What you need to do
When you reach the line with "You are a GUI" in the listing below, transcribe it and each line after it up to and including the line with "Task: Filter by 萧山 district", exactly and with nothing else.

Data for review
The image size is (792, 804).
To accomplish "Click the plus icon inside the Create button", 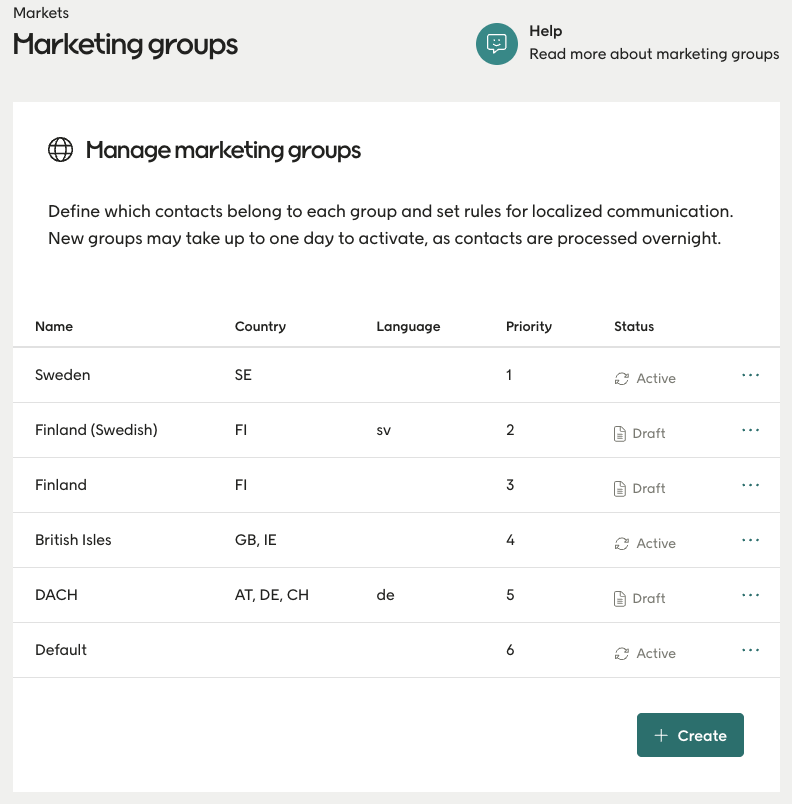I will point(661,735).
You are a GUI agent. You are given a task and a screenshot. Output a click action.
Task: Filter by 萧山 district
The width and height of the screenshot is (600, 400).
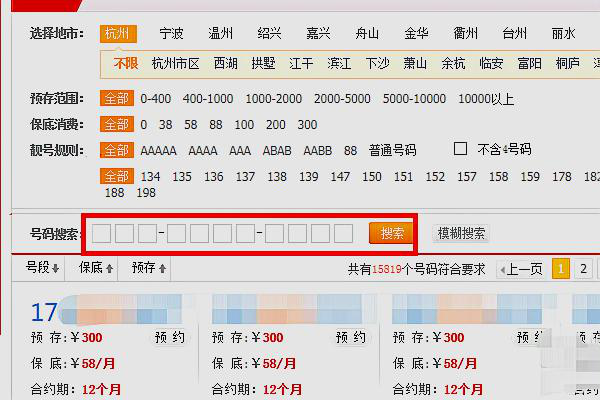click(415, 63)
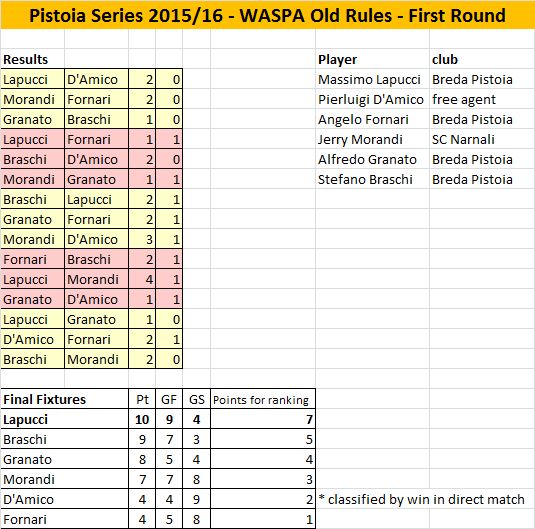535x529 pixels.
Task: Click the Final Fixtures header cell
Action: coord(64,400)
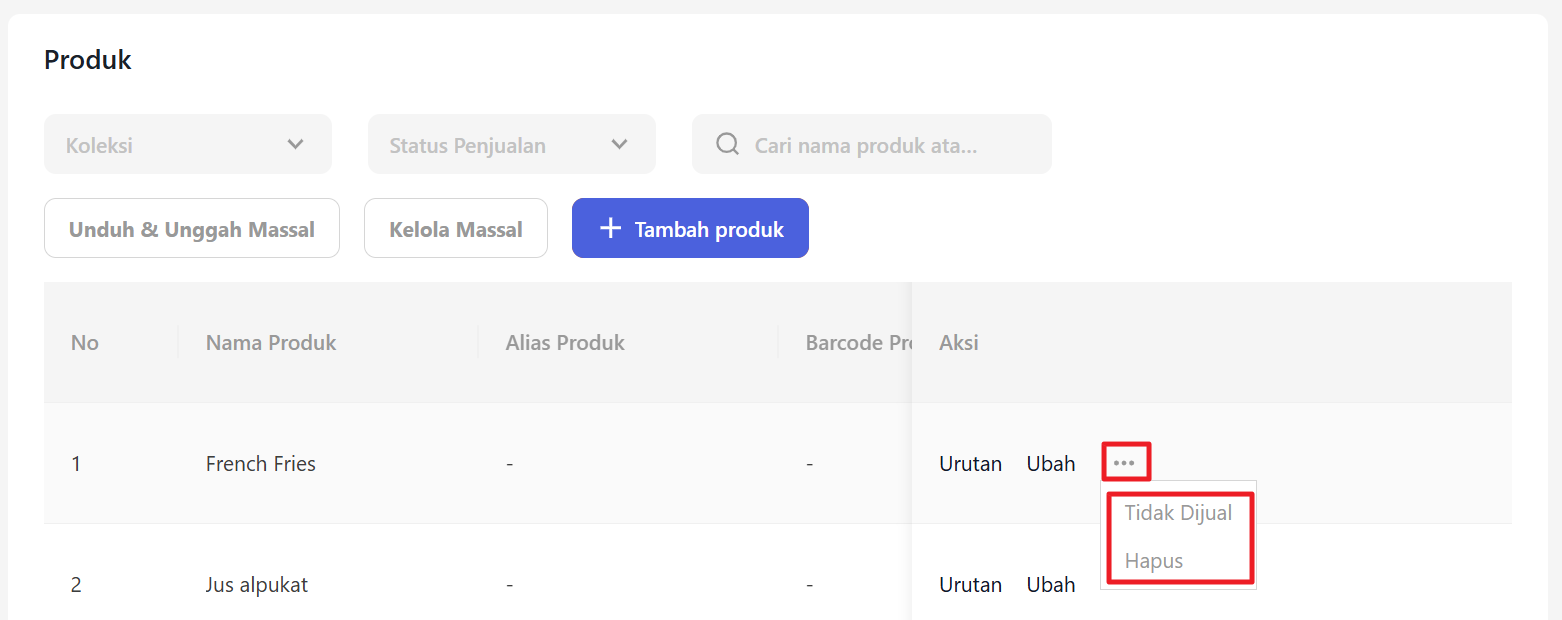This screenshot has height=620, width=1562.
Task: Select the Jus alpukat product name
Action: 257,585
...
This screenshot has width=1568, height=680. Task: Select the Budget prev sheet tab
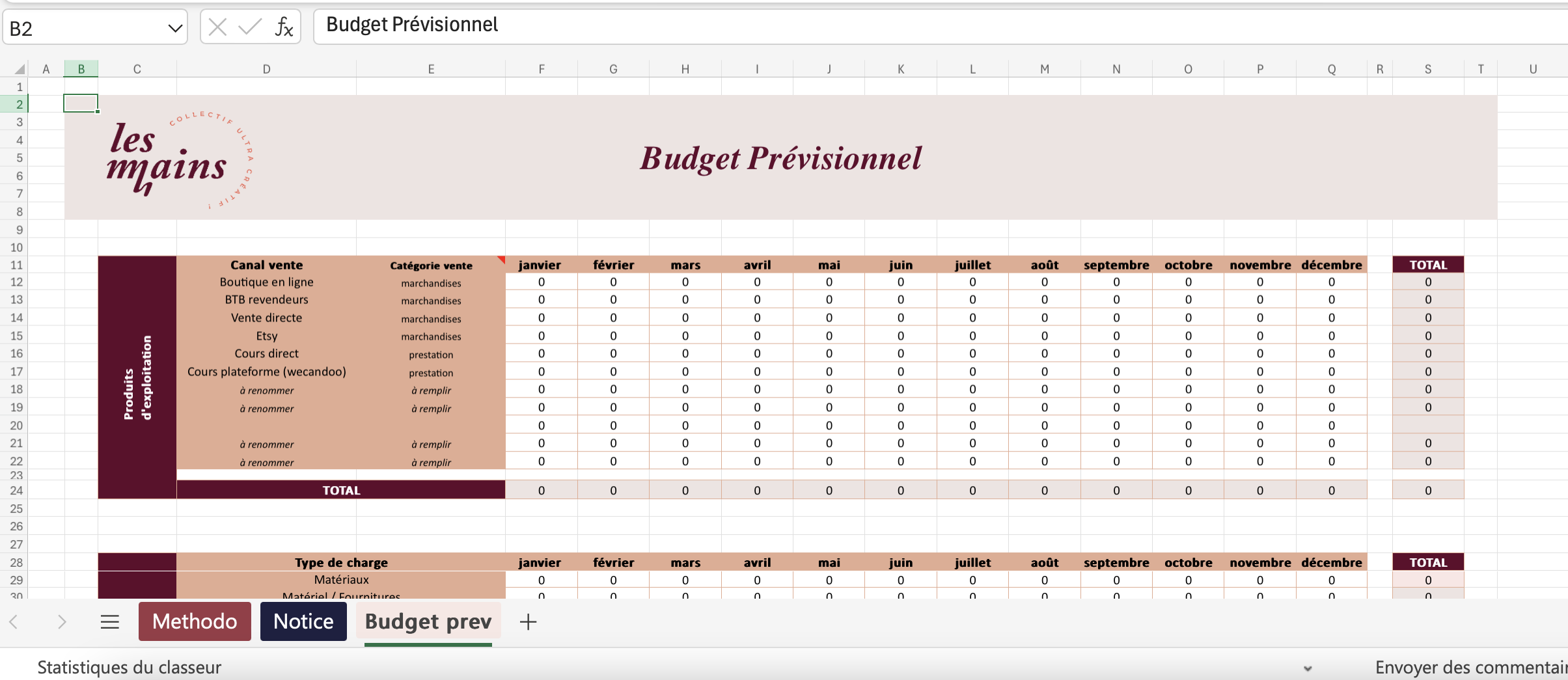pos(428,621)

Task solution
You are a GUI agent. You are given a task and a screenshot. Output a click action.
Task: Filter by 萧山 district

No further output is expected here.